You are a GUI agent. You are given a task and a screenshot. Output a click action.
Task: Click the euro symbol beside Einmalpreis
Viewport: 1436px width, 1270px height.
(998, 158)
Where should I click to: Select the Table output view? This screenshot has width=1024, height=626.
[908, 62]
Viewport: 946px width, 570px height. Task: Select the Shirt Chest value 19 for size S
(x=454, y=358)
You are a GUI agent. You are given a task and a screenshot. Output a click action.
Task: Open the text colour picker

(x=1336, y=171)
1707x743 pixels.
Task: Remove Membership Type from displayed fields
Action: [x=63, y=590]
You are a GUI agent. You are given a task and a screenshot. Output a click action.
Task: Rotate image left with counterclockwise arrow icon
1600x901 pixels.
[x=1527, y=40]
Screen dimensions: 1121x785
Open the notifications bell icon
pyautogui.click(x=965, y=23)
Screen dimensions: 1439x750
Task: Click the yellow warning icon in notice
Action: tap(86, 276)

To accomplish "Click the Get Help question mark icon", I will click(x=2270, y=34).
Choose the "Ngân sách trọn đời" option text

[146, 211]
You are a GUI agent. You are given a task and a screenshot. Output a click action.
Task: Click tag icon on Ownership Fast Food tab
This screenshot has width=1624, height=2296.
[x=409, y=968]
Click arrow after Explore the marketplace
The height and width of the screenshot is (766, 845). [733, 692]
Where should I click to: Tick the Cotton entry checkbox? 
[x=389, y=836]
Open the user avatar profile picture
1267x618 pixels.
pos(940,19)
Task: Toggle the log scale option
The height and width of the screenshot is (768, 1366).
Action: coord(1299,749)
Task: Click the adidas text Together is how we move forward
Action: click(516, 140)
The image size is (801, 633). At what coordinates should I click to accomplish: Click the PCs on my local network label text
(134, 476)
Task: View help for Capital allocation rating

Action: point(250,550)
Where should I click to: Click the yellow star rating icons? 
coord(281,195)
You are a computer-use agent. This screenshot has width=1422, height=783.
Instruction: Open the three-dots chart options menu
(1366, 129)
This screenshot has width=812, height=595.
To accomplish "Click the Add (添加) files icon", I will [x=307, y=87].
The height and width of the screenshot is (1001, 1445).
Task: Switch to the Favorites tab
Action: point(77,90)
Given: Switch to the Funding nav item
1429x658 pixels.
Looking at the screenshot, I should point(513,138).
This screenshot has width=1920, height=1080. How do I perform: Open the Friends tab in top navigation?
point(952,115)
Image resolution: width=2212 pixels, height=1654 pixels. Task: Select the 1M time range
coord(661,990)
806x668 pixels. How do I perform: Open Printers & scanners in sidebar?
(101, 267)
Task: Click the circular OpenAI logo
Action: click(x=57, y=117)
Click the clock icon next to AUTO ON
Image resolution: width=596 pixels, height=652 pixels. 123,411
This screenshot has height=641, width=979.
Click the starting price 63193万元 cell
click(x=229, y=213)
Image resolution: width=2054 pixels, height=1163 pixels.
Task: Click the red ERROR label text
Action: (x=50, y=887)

□ □ □ □ □

▶ [The task]:
Output the lines of the listing above verbatim, starting at the line containing "Open the user avatar profile picture" and ending at the line containing "Action: click(x=57, y=117)", with both of those lines included.

▶ [Exercise output]:
Open the user avatar profile picture
1267x618 pixels.
pos(940,19)
Task: Toggle the log scale option
The height and width of the screenshot is (768, 1366).
Action: coord(1299,749)
Task: Click the adidas text Together is how we move forward
Action: click(516, 140)
The image size is (801, 633). At what coordinates should I click to accomplish: Click the PCs on my local network label text
(134, 476)
Task: View help for Capital allocation rating

Action: point(250,550)
Where should I click to: Click the yellow star rating icons? 
coord(281,195)
You are a computer-use agent. This screenshot has width=1422, height=783.
Instruction: Open the three-dots chart options menu
(1366, 129)
This screenshot has width=812, height=595.
To accomplish "Click the Add (添加) files icon", I will [x=307, y=87].
The height and width of the screenshot is (1001, 1445).
Task: Switch to the Favorites tab
Action: point(77,90)
Given: Switch to the Funding nav item
1429x658 pixels.
Looking at the screenshot, I should point(513,138).
This screenshot has width=1920, height=1080. How do I perform: Open the Friends tab in top navigation?
point(952,115)
Image resolution: width=2212 pixels, height=1654 pixels. Task: Select the 1M time range
coord(661,990)
806x668 pixels. How do I perform: Open Printers & scanners in sidebar?
(101, 267)
Task: Click the circular OpenAI logo
Action: click(x=57, y=117)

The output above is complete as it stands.